En plus d’incarner un regrettable retour vers des valeurs archaïques, ce type de harcèlement psychologique pose le problème des nouvelles formes de violence qui fleurissent sur Internet. Confortés par un sentiment d’anonymat et d’impunité, certains internautes se lancent dans des croisades discriminatrices et pimentent les forums de propos injurieux, moqueurs ou carrément vindicatifs. Tout cela renvoie à une culture du clash qui fait réellement système. De l’émission d’Hanouna « Touche pas à mon poste ! » à la télévision, aux tweet-clash en politique en passant par des articles incendiaires comme ceux de la journaliste Liz Jones, le clash est bel et bien devenu une institution communicationnelle. Devenue nouveau théâtre d’une catharsis généralisée, la toile s’avère être le lieu idéal pour l’expression de paroles extrêmes, notamment grâce à l’avènement de Twitter qui ne laisse pas l’occasion de faire dans la dentelle avec ses 140 caractères… Encourageant la parole instantanée, et les échanges sur le chaud, ce type d’application ne donne pas le temps de construire un discours réfléchi et argumenté, les raccourcis vont bon train, et le ton monte alors aisément. Peu étonnant qu’on se retrouve confrontés à des amalgames douteux, et des conclusions hâtives. En bref, Godwin avait raison (2).

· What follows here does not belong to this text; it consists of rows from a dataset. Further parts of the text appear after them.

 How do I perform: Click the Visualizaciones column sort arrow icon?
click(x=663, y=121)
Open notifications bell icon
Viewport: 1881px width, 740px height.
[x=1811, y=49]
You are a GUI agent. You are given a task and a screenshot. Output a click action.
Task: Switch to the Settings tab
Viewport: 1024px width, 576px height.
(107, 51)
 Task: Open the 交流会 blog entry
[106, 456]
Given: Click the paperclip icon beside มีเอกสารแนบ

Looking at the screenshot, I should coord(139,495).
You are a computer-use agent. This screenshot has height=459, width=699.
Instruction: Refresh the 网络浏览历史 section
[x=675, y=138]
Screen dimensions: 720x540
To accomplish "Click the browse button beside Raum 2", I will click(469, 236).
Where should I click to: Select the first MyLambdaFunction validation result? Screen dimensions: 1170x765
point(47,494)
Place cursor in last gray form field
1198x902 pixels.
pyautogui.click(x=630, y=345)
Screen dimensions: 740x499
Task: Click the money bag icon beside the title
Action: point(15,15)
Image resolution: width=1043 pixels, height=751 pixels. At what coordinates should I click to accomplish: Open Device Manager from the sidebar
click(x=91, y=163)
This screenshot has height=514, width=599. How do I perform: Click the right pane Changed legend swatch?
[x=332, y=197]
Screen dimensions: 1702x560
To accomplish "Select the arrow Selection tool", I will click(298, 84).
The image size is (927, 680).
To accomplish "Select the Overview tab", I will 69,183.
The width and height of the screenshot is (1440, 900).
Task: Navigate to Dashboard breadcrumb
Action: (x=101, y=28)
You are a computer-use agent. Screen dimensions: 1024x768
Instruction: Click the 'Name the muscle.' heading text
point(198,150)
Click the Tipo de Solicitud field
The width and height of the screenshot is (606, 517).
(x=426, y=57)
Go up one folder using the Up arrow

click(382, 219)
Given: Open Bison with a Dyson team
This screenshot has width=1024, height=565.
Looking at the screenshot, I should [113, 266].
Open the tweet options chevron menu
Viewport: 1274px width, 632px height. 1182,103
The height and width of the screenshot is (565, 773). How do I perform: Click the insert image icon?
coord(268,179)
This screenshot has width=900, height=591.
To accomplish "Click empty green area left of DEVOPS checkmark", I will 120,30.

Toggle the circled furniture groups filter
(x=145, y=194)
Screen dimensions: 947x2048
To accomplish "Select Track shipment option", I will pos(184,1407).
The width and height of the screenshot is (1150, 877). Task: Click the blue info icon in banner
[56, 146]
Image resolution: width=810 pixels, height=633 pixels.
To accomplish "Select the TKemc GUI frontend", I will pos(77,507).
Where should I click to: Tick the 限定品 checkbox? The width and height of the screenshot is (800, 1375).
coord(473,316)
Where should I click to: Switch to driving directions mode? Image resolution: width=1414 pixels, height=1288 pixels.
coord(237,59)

Et le plus étonnant dans tout ça, c’est que l’on se complait dans ce phénomène de haine comme fond de commerce, qui n’existerait pas sans son corollaire, le « hate-reading ». Cela consiste à consulter volontairement des sites internet dont on sait pertinemment que le contenu va nous mettre hors de nous. On entretient alors un mépris exacerbé pour son auteur, ce qui n’est pas sans rappeler notre comportement face aux émissions de téléréalité actuelles systématiquement visionnées avec dédain et distance critique. De quoi faire que la haine sur le net s’auto-entretienne efficacement en somme.
Si l’on en revient au cas initial de Jack Parker, il permet de soulever une dernière aberration, à savoir le fait que le féminisme est devenu associé à des revendications extrémistes émanant de femmes jugées hystériques. S’il est vrai que de nombreuses inégalités subsistent et méritent d’être combattues, il n’en reste pas moins que le combat féministe demeure bien légitime lorsque l’on sait que les femmes sont payées en moyenne à poste et qualifications égales 25% de moins que les hommes, et que leur libération sexuelle est sérieusement remise en cause. Il ne semble alors pas absurde de s’y intéresser un tant soit peu. Après tout, cela concerne tout de même la moitié de l’humanité, non ?
 
Elsa Becquart

Sources :
Madmoizelle.com
Le « Slut Shaming »
Slate.fr
Bienbienbien.net
(1) Une jeune américaine de treize ans s’est suicidée en mai dernier après des mois de harcèlement. Des filles avaient écrit « slut » sur son casier, et elle avait reçu des menaces de viol.

(2) Godwin a établi une loi empirique qui pose que plus une discussion en ligne dure longtemps, plus la probabilité d’y trouver une comparaison impliquant les nazis ou Adolf Hitler s’approche de 1.